Junho foi um mês de descobertas e de inocências. A minha neta descobriu, com fascínio, os caracóis que invadiram o meu jardim. Os comentadores políticos descobriram, com uma ingenuidade comparável, a classe média. A revelação ocorreu no seguimento das manifestações da Praça Taksim, em Istambul, e das várias “Avenidas Paulistas”, do outro lado do Atlântico Sul. De repente, tornou-se claro, para quem opina em público, onde se encontra o ânimo dos movimentos populares que arrebatam a Turquia ou o Brasil. Até velhos e endurecidos marxistas se deixaram arrastar por esta vaga de fundo. Pouco faltou para que vissem na classe média a nova vanguarda revolucionária.

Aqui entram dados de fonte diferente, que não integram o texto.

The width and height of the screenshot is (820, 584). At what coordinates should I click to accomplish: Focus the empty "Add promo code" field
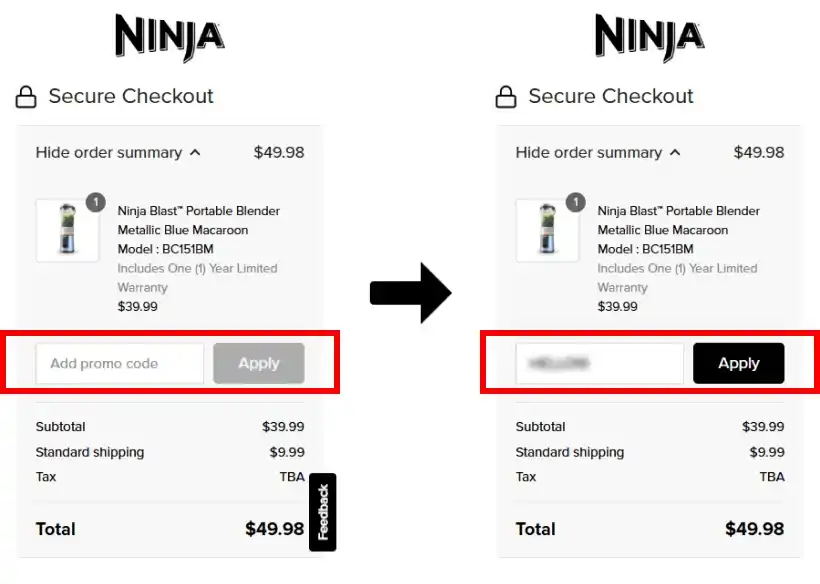(119, 364)
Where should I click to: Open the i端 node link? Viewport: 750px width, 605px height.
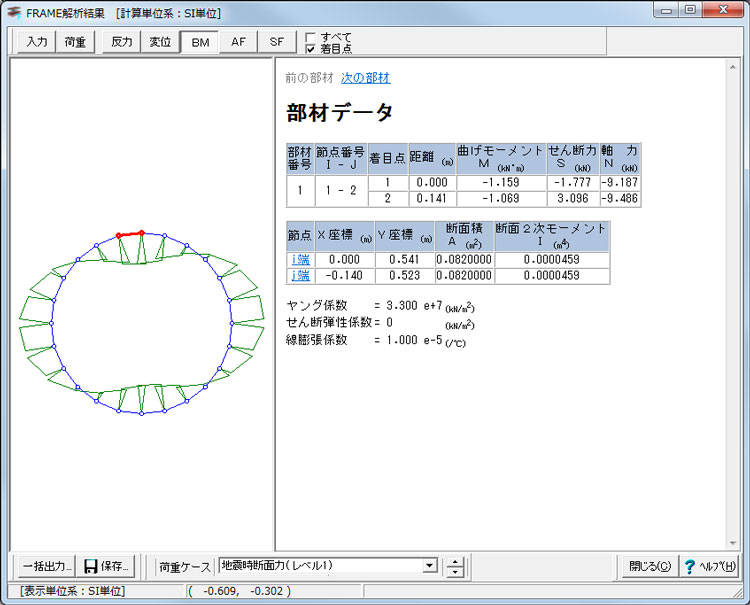click(299, 260)
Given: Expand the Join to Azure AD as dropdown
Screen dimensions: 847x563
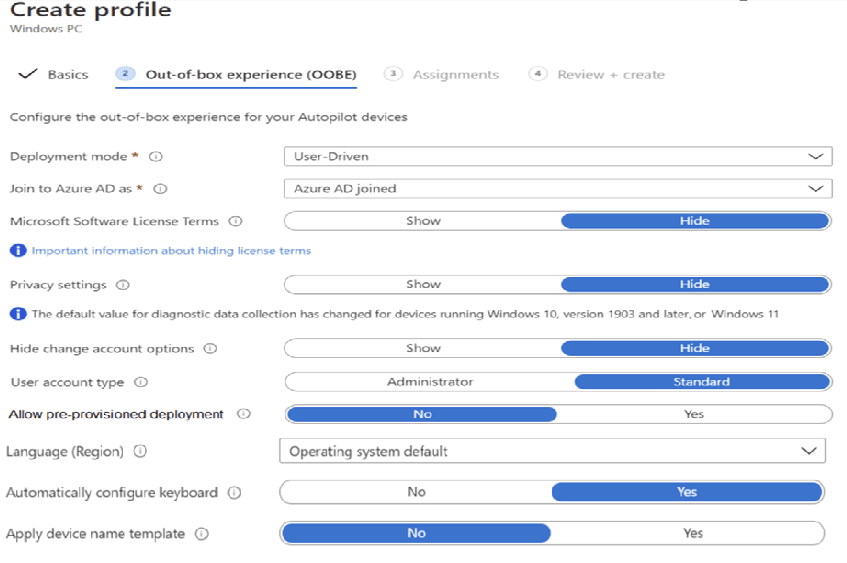Looking at the screenshot, I should pyautogui.click(x=558, y=189).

A netinha e os analistas políticos vivem em grandes cidades. A contestação também. No cerne das manifestações, encontramos uma população urbana, desenvolta e desinibida, com um nível de educação acima do comum, bem conectada através das redes sociais. Muitos, sobretudo os mais jovens, têm estado a beneficiar de um processo recente de ascensão social. Terão acabado de transitar da precariedade da pobreza, em que os seus pais viveram, para um desafogo relativo. No caso do Brasil, mais do que na Turquia, em que o desenvolvimento parece mais sustentado, o espetro da fragilidade continua, todavia, presente, no quotidiano de muitas dessas pessoas. Ou seja, por um lado, existe otimismo, por outro, insegurança. Esta dualidade é uma das características que melhor definem a sua posição na sociedade. Esperança e fragilidade formam uma mistura explosiva. Abrem facilmente as portas à militância espontânea e voluntarista. Sobretudo quando as gentes das cidades sentem que as suas aspirações não são tidas em conta por quem governa ou que lhes estão a exigir demasiados sacrifícios financeiros, para custear despesas sumptuosas e gastos incompreensíveis, que, no fundo, apenas servem para alimentar a corrupção. E para comprar cumplicidades partidárias.

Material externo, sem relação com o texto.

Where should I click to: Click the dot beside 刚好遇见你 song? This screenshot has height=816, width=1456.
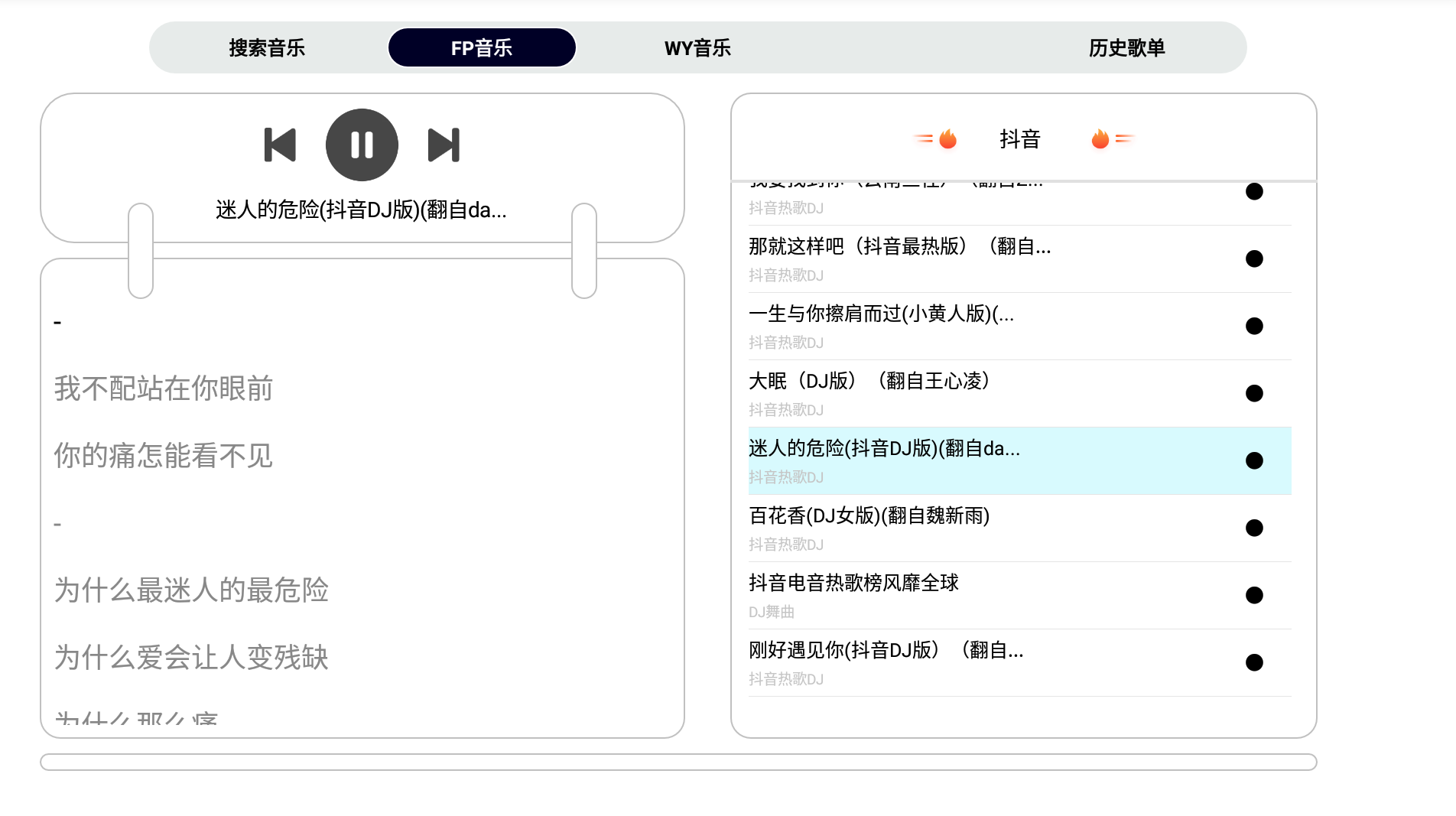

No Brasil, com uma economia ainda em expansão, não é a ameaça do desemprego que traz as pessoas para a rua. É um outro conjunto de razões. É o custo de vida, exagerado, o desfasamento entre a modernização económica e o atraso nos equipamentos sociais. É, acima de tudo, o divórcio entre uma nova geração de brasileiros, liberal, arejada, e uma coligação de conveniência de políticos manhosos. Presos a ideias que já fizeram o seu tempo, corruptos, nalguns casos, inacessíveis, noutros, são, em geral, incapazes de responder aos anseios de uma população dinâmica, moderna e informada, mas que se sente impotente, em termos da condução dos destinos do seu país. Ora, os cidadãos de agora querem ser tidos e achados. É isso que explica, em parte, o sucesso das redes cibernéticas de comunicação.

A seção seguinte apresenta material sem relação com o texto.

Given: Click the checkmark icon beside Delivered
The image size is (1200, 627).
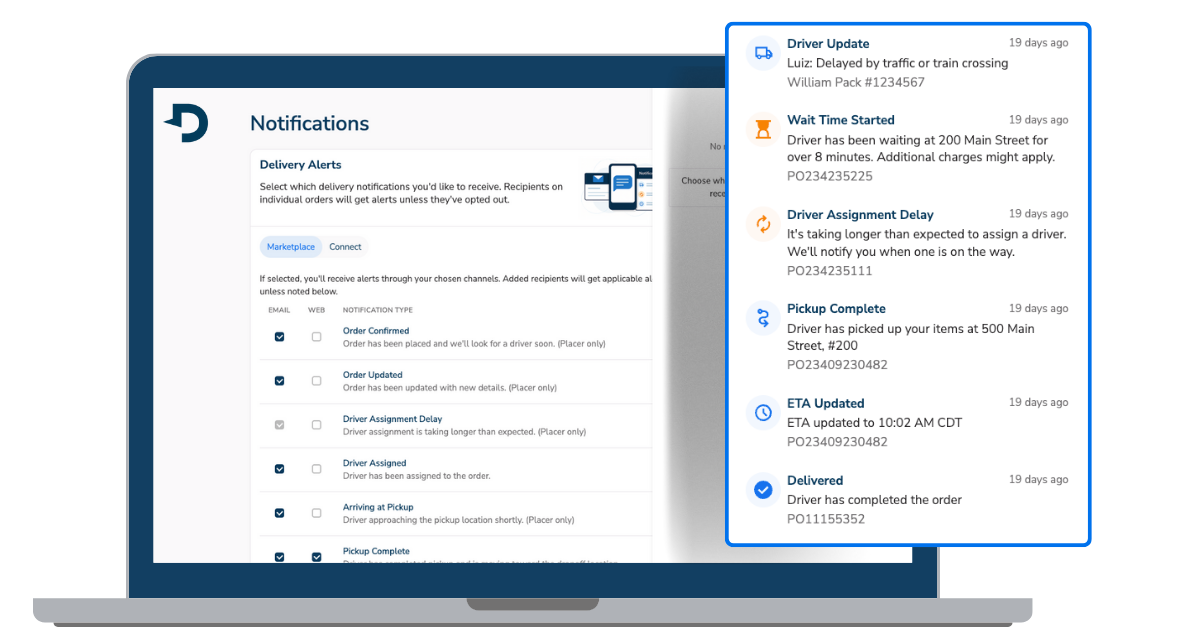Looking at the screenshot, I should click(x=762, y=489).
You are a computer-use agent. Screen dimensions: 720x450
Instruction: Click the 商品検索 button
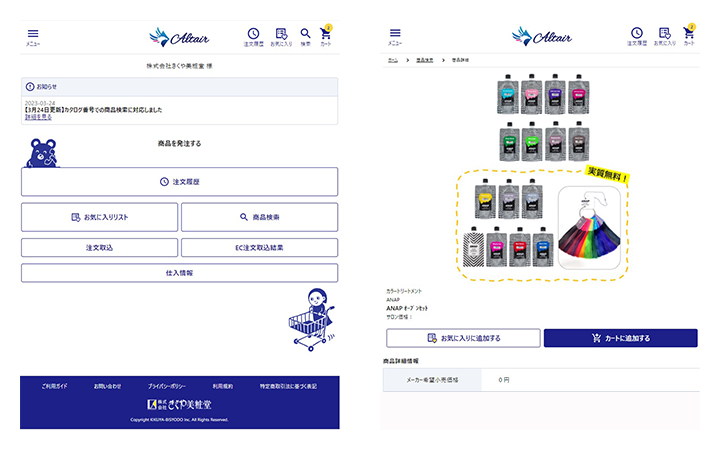point(259,217)
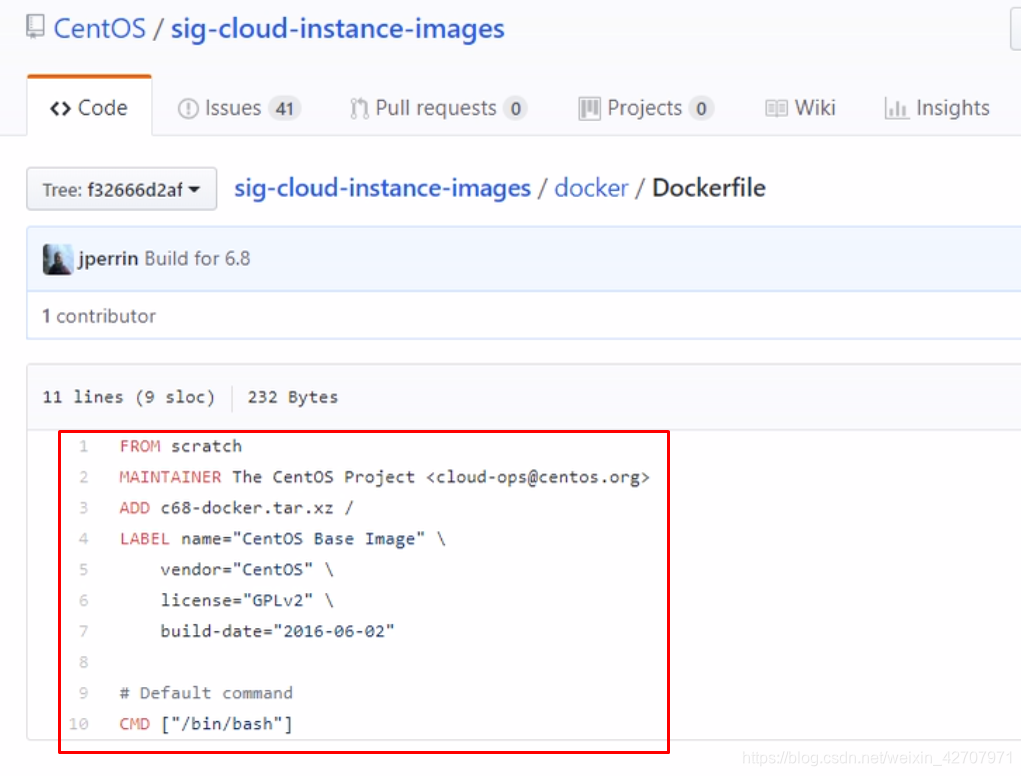Select line number 10 of Dockerfile
1021x776 pixels.
click(79, 724)
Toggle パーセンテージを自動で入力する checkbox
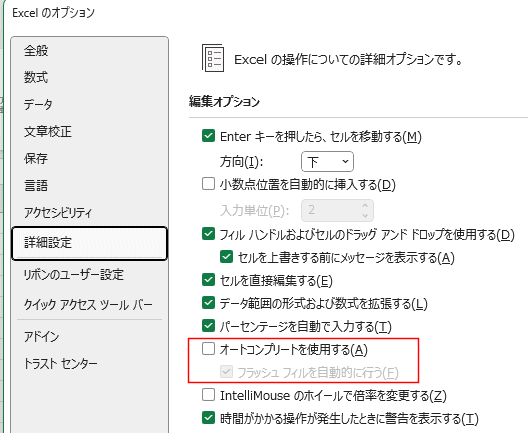This screenshot has width=528, height=433. tap(208, 326)
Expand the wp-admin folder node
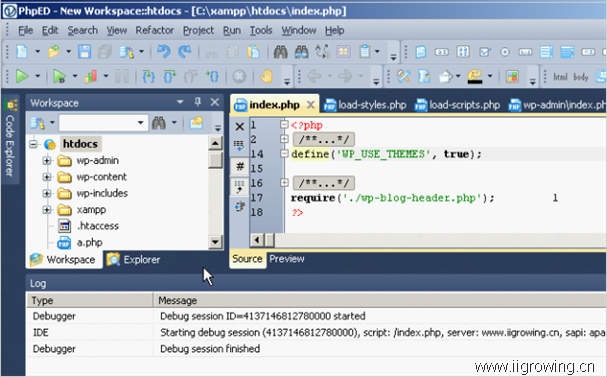This screenshot has height=377, width=607. pos(46,160)
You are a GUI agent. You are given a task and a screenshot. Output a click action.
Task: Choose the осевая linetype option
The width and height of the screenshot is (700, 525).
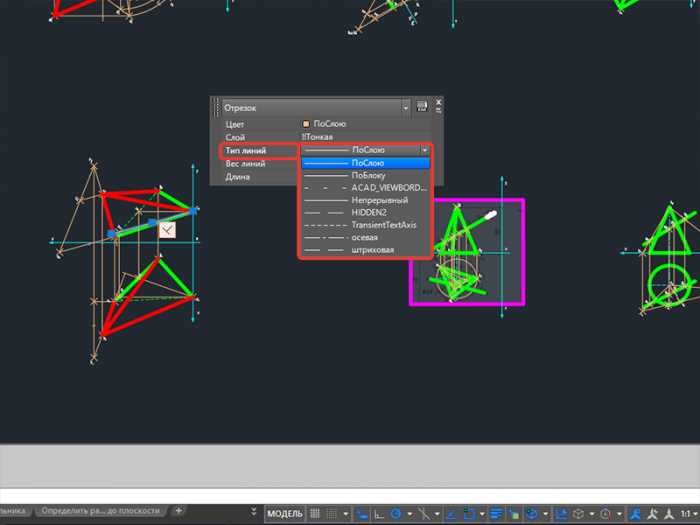point(366,239)
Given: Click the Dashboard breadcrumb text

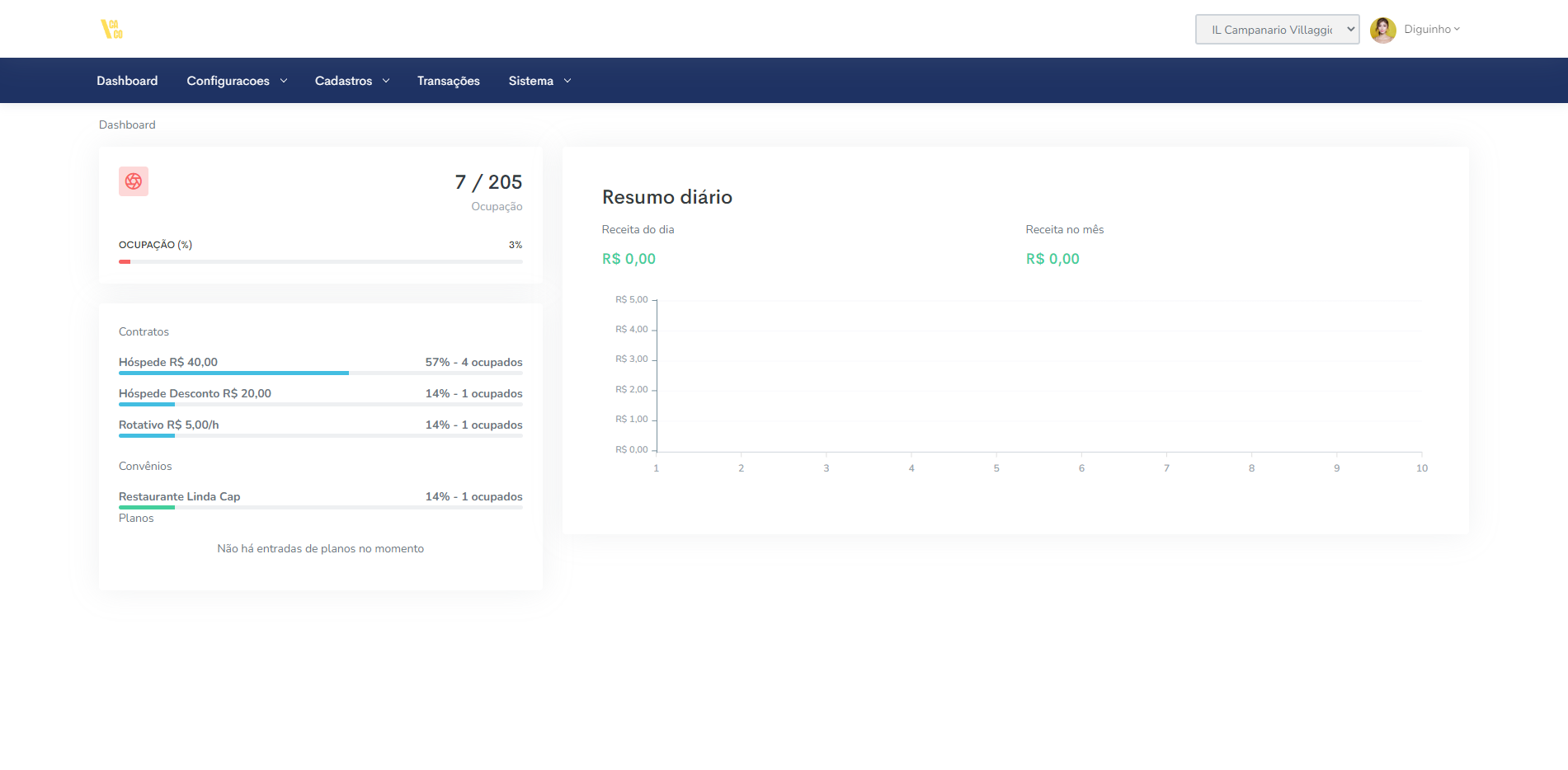Looking at the screenshot, I should (x=127, y=124).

Não seria justo esquecer, porém, que, na Turquia ou no Brasil, as lideranças no Governo são vítimas dos seus próprios sucessos. Quer Erdogan, quer Lula e Dilma, conseguiram tirar os respetivos países do marasmo económico e obter taxas de crescimento que fazem inveja. Hoje, a Turquia é uma potência regional. O Brasil tem, para além disso, ambições globais. Mas o sucesso pode levar à arrogância e esta à cegueira política. Erdogan parece apostado em demonstrar que vai ganhar a batalha dos valores do passado. No caso de Dilma Rousseff, espero que compreenda que o seu legado histórico passa, acima de tudo, pela reforma do sistema político, a começar pelo combate à incompetência, aos compadrios e às negociatas, bem como ao arbítrio e à insolência institucionais.